Stated goal: Copy all of the material below word for word, keeping every line in its original order.

Entries supplied:
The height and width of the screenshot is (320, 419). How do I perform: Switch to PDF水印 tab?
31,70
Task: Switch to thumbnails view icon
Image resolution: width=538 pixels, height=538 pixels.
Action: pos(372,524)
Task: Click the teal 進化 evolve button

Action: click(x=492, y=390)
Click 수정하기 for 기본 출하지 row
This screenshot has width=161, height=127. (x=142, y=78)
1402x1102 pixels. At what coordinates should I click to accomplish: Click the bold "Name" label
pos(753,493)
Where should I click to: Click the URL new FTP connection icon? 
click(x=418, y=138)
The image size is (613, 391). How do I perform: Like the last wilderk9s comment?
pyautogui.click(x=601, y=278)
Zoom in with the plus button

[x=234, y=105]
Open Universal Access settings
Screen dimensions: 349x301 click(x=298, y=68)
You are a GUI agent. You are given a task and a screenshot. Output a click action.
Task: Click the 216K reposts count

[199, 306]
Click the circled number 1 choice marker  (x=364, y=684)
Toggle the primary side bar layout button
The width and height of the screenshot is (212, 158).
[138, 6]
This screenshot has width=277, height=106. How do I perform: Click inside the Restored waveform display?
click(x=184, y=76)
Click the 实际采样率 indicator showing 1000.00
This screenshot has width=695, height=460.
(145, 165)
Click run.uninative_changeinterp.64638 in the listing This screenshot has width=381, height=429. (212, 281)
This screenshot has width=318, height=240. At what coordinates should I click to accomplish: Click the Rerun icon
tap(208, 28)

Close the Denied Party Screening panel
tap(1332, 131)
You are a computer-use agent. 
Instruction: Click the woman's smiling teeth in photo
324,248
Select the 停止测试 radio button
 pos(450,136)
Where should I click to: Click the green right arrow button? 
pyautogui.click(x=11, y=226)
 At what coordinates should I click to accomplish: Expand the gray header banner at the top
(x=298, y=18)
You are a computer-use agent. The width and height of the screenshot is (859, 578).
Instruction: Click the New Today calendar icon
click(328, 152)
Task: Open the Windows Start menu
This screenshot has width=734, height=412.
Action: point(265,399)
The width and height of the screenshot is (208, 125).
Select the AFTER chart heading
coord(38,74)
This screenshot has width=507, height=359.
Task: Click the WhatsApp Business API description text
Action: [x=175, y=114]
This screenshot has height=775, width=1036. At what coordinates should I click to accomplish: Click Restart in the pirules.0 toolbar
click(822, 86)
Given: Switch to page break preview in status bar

Task solution:
The height and width of the screenshot is (320, 419). How do I perform: Switch to PDF水印 tab?
31,70
Task: Switch to thumbnails view icon
Image resolution: width=538 pixels, height=538 pixels.
Action: pos(372,524)
Task: Click the teal 進化 evolve button

Action: click(x=492, y=390)
Click 수정하기 for 기본 출하지 row
This screenshot has width=161, height=127. (x=142, y=78)
1402x1102 pixels. At what coordinates should I click to accomplish: Click the bold "Name" label
pos(753,493)
Where should I click to: Click the URL new FTP connection icon? 
click(x=418, y=138)
The image size is (613, 391). How do I perform: Like the last wilderk9s comment?
pyautogui.click(x=601, y=278)
Zoom in with the plus button

[x=234, y=105]
Open Universal Access settings
Screen dimensions: 349x301 click(x=298, y=68)
You are a GUI agent. You are given a task and a screenshot. Output a click action.
Task: Click the 216K reposts count

[199, 306]
Click the circled number 1 choice marker  (x=364, y=684)
Toggle the primary side bar layout button
The width and height of the screenshot is (212, 158).
[138, 6]
This screenshot has width=277, height=106. How do I perform: Click inside the Restored waveform display?
click(x=184, y=76)
Click the 实际采样率 indicator showing 1000.00
This screenshot has width=695, height=460.
(145, 165)
Click run.uninative_changeinterp.64638 in the listing This screenshot has width=381, height=429. (212, 281)
This screenshot has width=318, height=240. At what coordinates should I click to accomplish: Click the Rerun icon
tap(208, 28)

Close the Denied Party Screening panel
tap(1332, 131)
You are a computer-use agent. 
Instruction: Click the woman's smiling teeth in photo
324,248
Select the 停止测试 radio button
 pos(450,136)
Where should I click to: Click the green right arrow button? 
pyautogui.click(x=11, y=226)
 At what coordinates should I click to accomplish: Expand the gray header banner at the top
(x=298, y=18)
You are a computer-use agent. The width and height of the screenshot is (859, 578).
Instruction: Click the New Today calendar icon
click(328, 152)
Task: Open the Windows Start menu
This screenshot has width=734, height=412.
Action: point(265,399)
The width and height of the screenshot is (208, 125).
Select the AFTER chart heading
coord(38,74)
This screenshot has width=507, height=359.
Task: Click the WhatsApp Business API description text
Action: [x=175, y=114]
This screenshot has height=775, width=1036. At what coordinates should I click to accomplish: Click Restart in the pirules.0 toolbar
click(822, 86)
Given: Switch to page break preview in status bar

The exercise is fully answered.